Here is one way to help stem the further dismemberment of Nature.
President Obama has launched a national dialogue about conservation in America to learn about some of the smart, creative ways communities are conserving outdoor spaces.
The voting tool is available to encourage interaction among those interested in America's Great Outdoors. All comments submitted will be considered.
Go to:
http://www.greatoutdoorsamerica.org/
Meanwhile you can also send a comment to the President by email
ago@ios.doi.gov
Here are my opinions as submitted.
President Barack Obama
The Whitehouse
Washington, D. C.
Dear Mr. President:
Thank you Mr. President, for making America's Great Outdoors a priority. Thank you too for this chance to comment on what I believe to be of enormous value to this nation, the world, and most certainly the future of our species.
My comments are based on my professional knowledge, training, and experience that spans over four decades. I have a Ph.D. in chemistry that allowed me to pursue 30 years of biomedical research, drug discovery, and medicinal chemistry at the National Institutes of Health in Bethesda where I ended my time as a section chief in 1999. I then became Professor and Chair of Chemistry at Northern Arizona University in Flagstaff where I served for eight years. During that time I was also appointed a Full Investigator at the University of Arizona Cancer Center and also appointed as Professor of Medicine at the University of Arizona Medical School. I have published over 200 scientific papers, edited four books on drug discovery and medicine, been granted several patents, and was the co-founding scientist of a start-up company.
My concern expressed here is about the dependence of the drug discovery process on products of the natural world. Fully half of the medicines in use today arose from plant, microorganism, or animals. In the case of anticancer therapeutics, that number approaches 70% or more. The 1990’s saw big pharma turn away from natural product drug discovery efforts in favor of what appeared to be less expensive, more productive means of discovery. The tough lesson learned is that our science is not advanced enough for that, and a path is being beaten back to the natural world as a source of novel medicines as well as clues on what artificial molecules could be of medical use. While the challenges poised by common infectious diseases, metabolic and genetic diseases, and cancer are mind numbing, we must also bear in mind the growing threat of emerging infectious diseases, bacterial resistance to antibiotics, and bioterrorism. We will never run out of the need for novel medicinals.

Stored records
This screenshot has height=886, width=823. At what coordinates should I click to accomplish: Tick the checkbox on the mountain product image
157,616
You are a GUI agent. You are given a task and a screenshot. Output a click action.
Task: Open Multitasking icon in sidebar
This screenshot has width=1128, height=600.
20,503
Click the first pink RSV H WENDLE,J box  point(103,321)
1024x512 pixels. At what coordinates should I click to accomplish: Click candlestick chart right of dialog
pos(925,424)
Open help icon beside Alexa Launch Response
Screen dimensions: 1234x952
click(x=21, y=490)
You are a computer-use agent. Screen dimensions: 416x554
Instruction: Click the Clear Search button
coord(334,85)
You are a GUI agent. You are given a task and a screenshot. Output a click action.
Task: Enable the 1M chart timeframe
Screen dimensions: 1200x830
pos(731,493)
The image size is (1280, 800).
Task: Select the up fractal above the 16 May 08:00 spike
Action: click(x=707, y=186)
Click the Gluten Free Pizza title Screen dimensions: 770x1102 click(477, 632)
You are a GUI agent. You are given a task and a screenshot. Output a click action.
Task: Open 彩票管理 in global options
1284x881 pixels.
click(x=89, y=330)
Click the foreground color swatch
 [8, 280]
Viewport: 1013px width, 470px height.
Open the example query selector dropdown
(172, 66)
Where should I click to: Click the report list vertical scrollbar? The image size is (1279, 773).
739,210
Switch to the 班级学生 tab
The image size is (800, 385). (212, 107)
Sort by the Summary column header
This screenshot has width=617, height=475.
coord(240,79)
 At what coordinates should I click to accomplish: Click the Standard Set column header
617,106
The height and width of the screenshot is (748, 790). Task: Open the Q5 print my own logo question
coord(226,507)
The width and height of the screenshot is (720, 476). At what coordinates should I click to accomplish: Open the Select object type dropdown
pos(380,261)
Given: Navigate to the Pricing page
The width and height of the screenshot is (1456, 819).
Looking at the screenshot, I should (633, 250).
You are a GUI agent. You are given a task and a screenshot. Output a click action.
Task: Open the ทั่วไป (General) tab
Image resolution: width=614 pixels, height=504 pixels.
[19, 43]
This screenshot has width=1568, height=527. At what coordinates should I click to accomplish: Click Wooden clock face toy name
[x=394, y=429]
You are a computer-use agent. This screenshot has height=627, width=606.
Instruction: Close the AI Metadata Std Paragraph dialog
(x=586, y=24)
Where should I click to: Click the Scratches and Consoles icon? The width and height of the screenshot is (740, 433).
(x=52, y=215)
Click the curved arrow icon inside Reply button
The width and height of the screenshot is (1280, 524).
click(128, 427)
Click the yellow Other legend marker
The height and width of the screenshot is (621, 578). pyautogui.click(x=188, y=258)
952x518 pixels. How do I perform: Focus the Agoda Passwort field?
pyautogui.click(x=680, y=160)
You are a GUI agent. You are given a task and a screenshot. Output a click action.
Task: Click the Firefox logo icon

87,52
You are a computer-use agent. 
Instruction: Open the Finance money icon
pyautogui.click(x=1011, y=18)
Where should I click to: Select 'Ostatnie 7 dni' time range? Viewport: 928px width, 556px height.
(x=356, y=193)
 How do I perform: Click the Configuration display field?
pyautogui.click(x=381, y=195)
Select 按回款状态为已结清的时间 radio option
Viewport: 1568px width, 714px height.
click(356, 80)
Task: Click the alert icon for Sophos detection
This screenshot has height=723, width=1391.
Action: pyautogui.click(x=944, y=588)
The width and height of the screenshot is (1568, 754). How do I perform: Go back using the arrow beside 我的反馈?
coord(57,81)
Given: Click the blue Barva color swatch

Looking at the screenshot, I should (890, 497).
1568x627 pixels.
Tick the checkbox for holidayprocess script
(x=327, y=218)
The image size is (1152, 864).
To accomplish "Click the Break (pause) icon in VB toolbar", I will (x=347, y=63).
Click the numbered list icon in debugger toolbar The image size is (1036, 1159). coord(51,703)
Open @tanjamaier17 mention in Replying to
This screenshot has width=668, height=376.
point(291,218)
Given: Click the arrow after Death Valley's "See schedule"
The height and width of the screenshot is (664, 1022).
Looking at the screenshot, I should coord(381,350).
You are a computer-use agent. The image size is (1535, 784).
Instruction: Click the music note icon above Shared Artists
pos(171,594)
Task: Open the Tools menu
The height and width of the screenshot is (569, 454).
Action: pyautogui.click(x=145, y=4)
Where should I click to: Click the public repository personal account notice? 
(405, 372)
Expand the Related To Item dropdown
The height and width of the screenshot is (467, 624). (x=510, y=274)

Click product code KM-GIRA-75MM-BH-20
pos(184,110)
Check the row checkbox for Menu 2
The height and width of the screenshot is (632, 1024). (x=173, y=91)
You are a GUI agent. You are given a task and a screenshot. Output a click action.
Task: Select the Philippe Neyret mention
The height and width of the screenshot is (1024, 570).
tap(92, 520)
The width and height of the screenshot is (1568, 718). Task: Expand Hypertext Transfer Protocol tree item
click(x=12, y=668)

## Actions to take
1: Where did the writer of the America's Great Outdoors letter serve as Professor and Chair of Chemistry?
2: Pick up the America's Great Outdoors letter after its last sentence and carry it on.
The stored records have nothing to do with this work.

## Outputs for the tasks
1: At Northern Arizona University in Flagstaff.

2:
However, even though we are faced with medical problems as great as any in history, we will-nilly continue to impoverish the natural cornucopia that has given the best medicine in history. I refer here to the present human-induced extinction crisis. I hope you have had time to read the writing of Harvard biologist E. O. Wilson, as well as such pre-eminent authorities as Stuart Pimm, Michael Soulé, John Terborgh, to name a few. I trust you are familiar with the findings of the International Union for the Conservation of Nature (IUCN) and related scientific organizations. The message from all these sources is the same. We are destroying the fabric of life on this planet. Humans are causing extinctions at a rate approaching that at the end of the age of dinosaurs (Cretaceous), the one initiated by a massive asteroid impact. And perhaps we are going to compete with the one at the end of the Permian (250 million yrs ago) when life itself nearly disappeared from Earth. We also KNOW that at least 20% of mammals, 30% of amphibians, and 12% of birds, 30% of flowering plants, 20% of reptiles, 40% of freshwater fishes, and 70% of freshwater mussels, and 20% of ferns, currently are threatened with extinction. And that's just a few examples. The scientific fact is that humans use over 40% of the primary productivity of this planet! That is 40% of the products of photosynthesis every year go to human use, directly or indirectly. We are only one species out of millions, and we depend on all the others for our food, clean water, clean air, pollination, medicines, wood and fiber, recreation, and many more services.